A Stoccolma, la più gloriosa tradizione socialdemocratica – peraltro rinnovata e modernizzata in questi ultimi anni di governo, con una robusta presenza di ceti innovativi – non sembra reggere all’avanzata della destra populista, dopo che a Santiago anche l’alleanza di un “populismo di sinistra”, reso vitale da una salda tradizione di militanza operaia, ha perso smalto con il referendum costituzionale (vedi qui).

I risultati italiani daranno un’altra versione di una sconfitta seriale: la sinistra sembra non riuscire più a parlare nel Ventunesimo secolo. La dinamica svedese appare proprio esplicita. Al di là della contabilità finale, che potrebbe vedere, sul filo di uno o due seggi, prevalere uno o l’altro degli schieramenti, il dato politico vede il centrosinistra, con la potente socialdemocrazia integrata dall’alleanza di due ali (una di sinistra più radicale e l’altra di centristi più moderati), in affanno rispetto all’offensiva sociale della destra. Più che una proposta, è un sentimento che mette in ombra le singole strategie programmatiche del governo socialdemocratico uscente, ossia l’insoddisfazione e la paura di vedere logorati i propri margini di benessere. Persino quando non ci sono.

Il deludente risultato della componente radicale della sinistra svedese, che non raccoglie l’ondata di protesta, risultando ancillare al governo uscente, dimostra come nessun linguaggio, per quanto radicale, che arriva dal versante socialdemocratico riesca a fare breccia nelle mobilitazioni anti-elitarie.
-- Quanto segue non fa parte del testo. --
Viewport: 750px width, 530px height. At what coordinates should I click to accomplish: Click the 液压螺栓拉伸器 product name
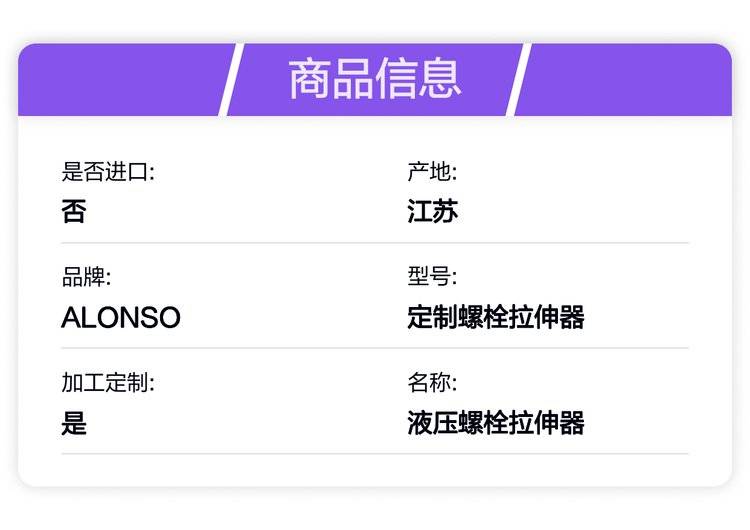tap(496, 423)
Siamo dinanzi alla più spettacolare dimostrazione di come la tradizionale alleanza fra i primi e gli ultimi – i ceti urbani elitari, che giustificano i propri privilegi con un assistenzialismo articolato per il disagio sociale e l’immigrazione – sia sbaragliata dalla montante protesta di tutti gli altri, ossia dei secondi e dei penultimi, per tener dietro alla stessa metafora.

In Italia, poi, dove si trovano a convergere ceti proprietari e gruppi di evasione fiscale, insieme con fasce di piccole e medie imprese insidiate dai processi di globalizzazione e non protette a sufficienza dalle norme europee, il mondo del lavoro, nel migliore dei casi, si distribuisce fra questi due campi. Al Nord è ormai parte integrante di un patto sociale dei produttori, che mira a realizzare fatturati strappati all’intrusione statale, come dicono sia i padroncini sia i dipendenti, come ormai li chiama anche Landini. Al Sud si scompone fra l’assistenzialismo di un “reddito di cittadinanza” purchessia, e le forme di autotutela mafiosa che attraversano le amministrazioni locali.

In questa geografia della rappresentanza, rimane del tutto escluso il mondo dei nuovi processi di riprogrammazione dei servizi, a partire dalla sanità e dalla scuola, e della produzione con le automazioni intelligenti, che hanno alle spalle possenti comunità di ricerca e creatività. Parliamo di circa quattro milioni di persone, fra università, start-up e pubblica amministrazione, che non vengono contattati in quanto popolo dell’innovazione, ma scomposti in maniera clientelare per singole necessità professionali.

In questo buco nero sta cadendo la sinistra di tutto il mondo, che vede disagiati e lavoratori, senza nessuna ambizione di sistema, acquattarsi nelle pieghe delle proprie occupazioni ambendo solo al premio di produzione, come unico risultato. Come diceva Gramsci, il vecchio muore ma il nuovo stenta a nascere. E nel frattempo, anche a Stoccolma, la sinistra piange.